1.) Sanıkların mağduru bulabilmek için farklı yerlerde bekleyip ayrı yerlerden ateş etmeleri durumunda isabet sağlamayanlar dahil tüm failler, müşterek fail olarak kabul edilmiştir.

Yargıtay 1. Ceza Dairesinin 2018/891 E., 2020/49 sayılı kararında, “Oluşa, dosya kapsamına ve mahkemenin kabulüne göre; tarla yolunda maktullerle ilk tartışmayı yaşayan sanığın, köye dönerek evinden tüfek aldığı, tartışmayı diğer sanığa anlattığı ve maktulleri yolda karşılamak amacıyla yeniden hareket ettiği, köyün girişinin ilerisinde maktulleri beklediği ve traktörle hareket halinde olan maktullere etkili mesafeden birden fazla kez ateş ettiği, atışlar sonucu yalnızca traktörün isabet aldığı, köy girişinde bekleyen diğer sanık ise maktullere ateş ederek ölümlerine neden olduğu olayda, sanığın diğer sanık ile birlikte fikir ve irade birliği içinde hareket edip, eylem üzerinde müşterek hakimiyet kurmak suretiyle suçlara TCK'nin 37. maddesi kapsamında katıldığı, üzerine atılı suçlardan TCK'nin 37. maddesi kapsamında müşterek fail sıfatıyla sorumlu tutularak cezalandırılması gerektiği” belirtilmiştir. 

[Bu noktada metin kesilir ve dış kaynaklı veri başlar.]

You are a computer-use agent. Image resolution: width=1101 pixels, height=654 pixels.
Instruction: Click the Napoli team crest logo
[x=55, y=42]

2.) Aşağıdaki kararda, bir sanık mağduru darp ederken mağduru tutan, kaçmasını engelleyen sanığın eylemi müşterek faillik kapsamında kabul edilmiştir. 

Yargıtay 1. Ceza Dairesinin 2019/1964 E., 2019/4587 sayılı kararı, “Sanığın, mağduru bıçaklayarak öldürmeye teşebbüs ettiği sırada, diğer sanığın da eylem birliği içerisinde hareket ederek mağduru darp etmek ve kollarından tutmak suretiyle öldürmeye teşebbüs fiili üzerinde ortak hakimiyet kurduğu, bu itibarla öldürmeye teşebbüs suçuna TCK'nin 37/1. maddesi kapsamında iştirak ettiği ve fail olarak sorumlu olduğu, bu nedenle anılan Kanun maddesi delaletiyle 81, 35. maddeleri uyarınca cezalandırılması gerektiği gözetilmeden, yanılgılı değerlendirme sonucu sanığın kendisini korumak amacıyla mağduru darp ettiğinden bahisle eylemin basit yaralama olduğu kabul edilerek şikayet yokluğundan düşme kararı verilmesi, bozmayı gerektirmiştir..” şeklindedir.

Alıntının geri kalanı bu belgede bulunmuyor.